Quello che è sicuro è che le label e i manager non dettano più la linea ma cercano di capire cosa piaccia al pubblico. E poi non c’è più l’attesa per un disco come capitava per noi.
Provi mai nostalgia?
No, internet può aprire mondi fantastici o terribili. È come per un coltello: ci tagli il pane o la carotide.
La seconda traccia dell’album, con il Management, rivendica nel titolo il diritto a “invecchiare male”. Ovviamente è una provocazione, voi come la state vivendo?
È una provocazione soprattutto come riflessione sul tempo. Un tema sempre presente per noi, anche quando Andre scriveva in inglese, e non contiene non per forza un pensiero negativo. La vita si celebra anche con la paura della morte! Tra l’altro è uno dei pezzi più apprezzati dell’album.
Secondo te adesso c’è quasi una nuova onda artistica che valorizza la provincia che voi avete sempre cantato? Come per sangiovanni e Blanco?

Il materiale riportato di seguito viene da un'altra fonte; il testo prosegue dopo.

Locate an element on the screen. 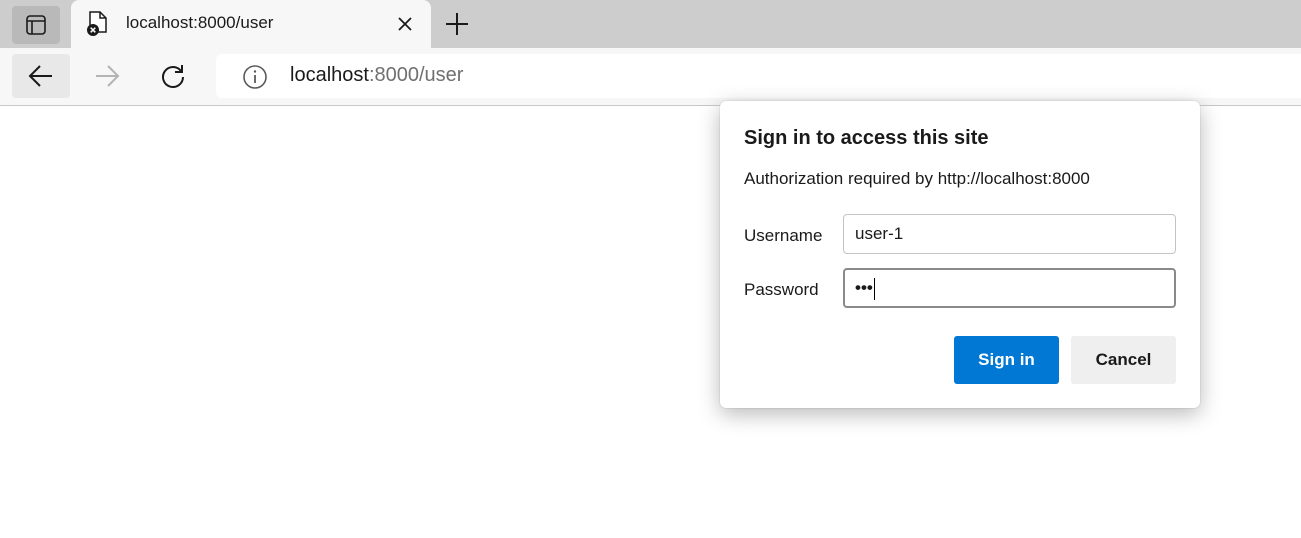 The height and width of the screenshot is (538, 1301). password-label: Password is located at coordinates (782, 290). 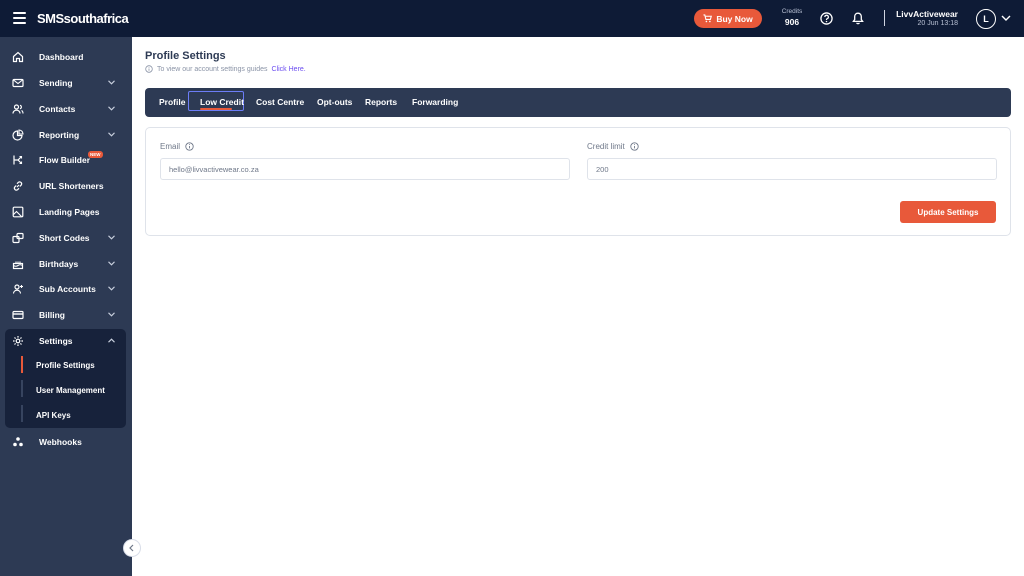 I want to click on sidebar-item-label: Short Codes, so click(x=64, y=238).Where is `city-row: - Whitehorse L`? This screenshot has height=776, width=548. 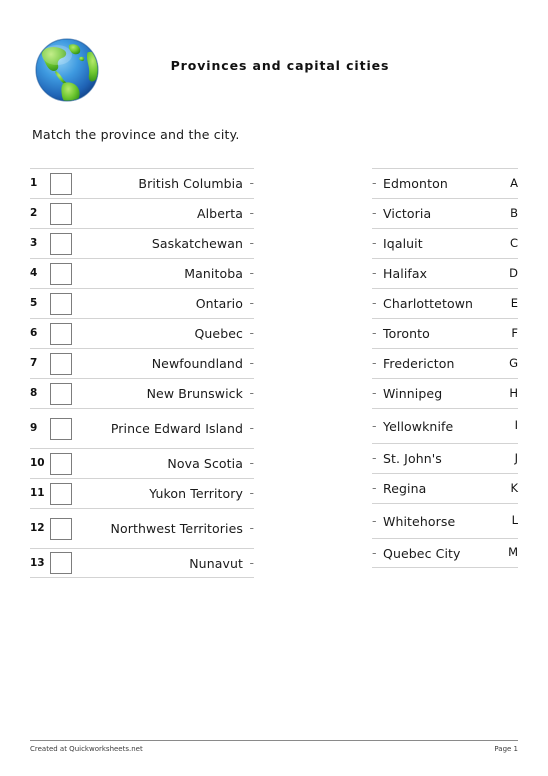
city-row: - Whitehorse L is located at coordinates (445, 520). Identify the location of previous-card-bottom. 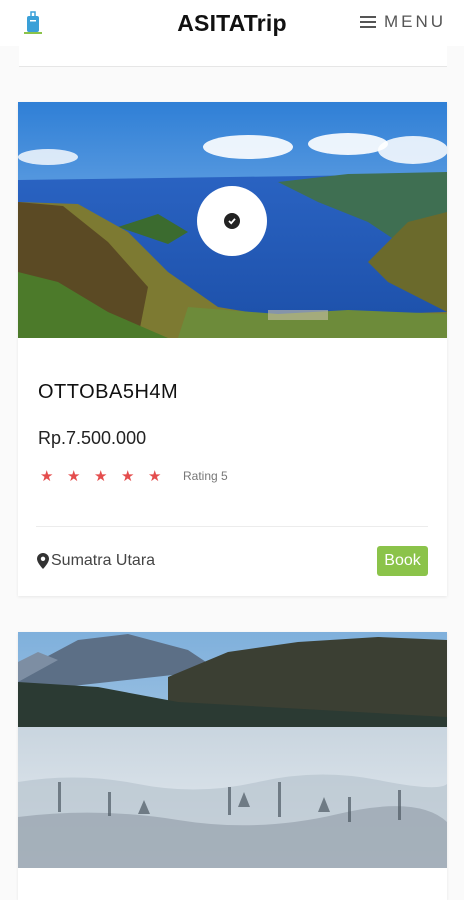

Io credo che questo sia ancora il momento delle città, perché l’urban nasce lì, quindi Milano e Roma, che hanno una personalità fortissima. Però la provincia avrà sempre qualcosa da dire.
Mi sembra che vi divertiate ancora parecchio a suonare, anche in molti pezzi dell’album vi lasciate andare a delle code strumentali molto lunghe come in Caro fottuttissimo amico con Motta. Sentite mai, invece, il peso o la fatica?
No, mai. La nostra fortuna è il nostro pubblico trasversale che si rinnova, più grande di quello che avremmo mai potuto credere 10 anni fa. Non si sono mai lamentati per nulla, anche di brani strumentali di 7/8 minuti! Poi non ci stanchiamo molto probabilmente perché siamo in grado di prenderci i nostri tempi per riposarci e stare con le nostre famiglie. Suoniamo solo quando abbiamo qualcosa da dire e abbiamo la fortuna di poter vivere di questo. E non è scontato. Siamo fortunati. Forse un pochino ce lo siamo meritati in questi 20 anni, al di là della musica che possa piacere o meno.